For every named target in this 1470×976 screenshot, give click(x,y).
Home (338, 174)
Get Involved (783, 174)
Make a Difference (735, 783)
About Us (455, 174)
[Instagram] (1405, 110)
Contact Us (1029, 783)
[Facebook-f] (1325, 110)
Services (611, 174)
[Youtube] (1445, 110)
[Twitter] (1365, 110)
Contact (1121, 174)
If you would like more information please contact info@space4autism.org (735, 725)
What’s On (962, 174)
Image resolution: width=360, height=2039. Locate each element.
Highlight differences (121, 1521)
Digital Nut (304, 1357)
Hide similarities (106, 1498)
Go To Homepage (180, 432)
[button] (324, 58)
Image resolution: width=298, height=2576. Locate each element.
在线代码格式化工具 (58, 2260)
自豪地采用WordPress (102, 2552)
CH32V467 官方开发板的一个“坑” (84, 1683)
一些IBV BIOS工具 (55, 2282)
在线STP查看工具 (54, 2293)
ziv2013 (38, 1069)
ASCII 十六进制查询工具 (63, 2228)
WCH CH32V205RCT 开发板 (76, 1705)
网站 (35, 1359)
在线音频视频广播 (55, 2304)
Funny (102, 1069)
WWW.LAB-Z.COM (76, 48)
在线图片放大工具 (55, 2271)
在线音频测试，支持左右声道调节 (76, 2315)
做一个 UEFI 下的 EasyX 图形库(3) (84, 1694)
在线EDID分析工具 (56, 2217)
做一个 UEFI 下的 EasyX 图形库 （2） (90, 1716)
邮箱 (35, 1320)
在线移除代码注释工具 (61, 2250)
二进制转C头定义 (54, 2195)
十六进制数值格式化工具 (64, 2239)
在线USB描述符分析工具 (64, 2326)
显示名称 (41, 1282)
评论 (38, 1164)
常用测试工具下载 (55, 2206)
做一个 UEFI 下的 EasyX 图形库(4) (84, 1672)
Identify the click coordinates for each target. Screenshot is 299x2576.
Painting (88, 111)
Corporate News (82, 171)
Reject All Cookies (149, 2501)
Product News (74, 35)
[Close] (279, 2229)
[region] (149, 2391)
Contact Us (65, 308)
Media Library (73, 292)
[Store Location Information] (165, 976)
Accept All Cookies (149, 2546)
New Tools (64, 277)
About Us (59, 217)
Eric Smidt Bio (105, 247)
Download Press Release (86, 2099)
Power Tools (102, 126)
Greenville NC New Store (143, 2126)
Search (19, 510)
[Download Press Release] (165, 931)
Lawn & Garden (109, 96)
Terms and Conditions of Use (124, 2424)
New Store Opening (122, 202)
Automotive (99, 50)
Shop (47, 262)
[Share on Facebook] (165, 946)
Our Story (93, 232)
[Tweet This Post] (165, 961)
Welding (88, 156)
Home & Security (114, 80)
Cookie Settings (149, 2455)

______

## [Task objective]
Where a line of the listing holds the string "element", copy that line.

## [Result of the task]
Image resolution: width=360, height=2039. Locate each element.
Image resolution: width=298, height=2576. Locate each element.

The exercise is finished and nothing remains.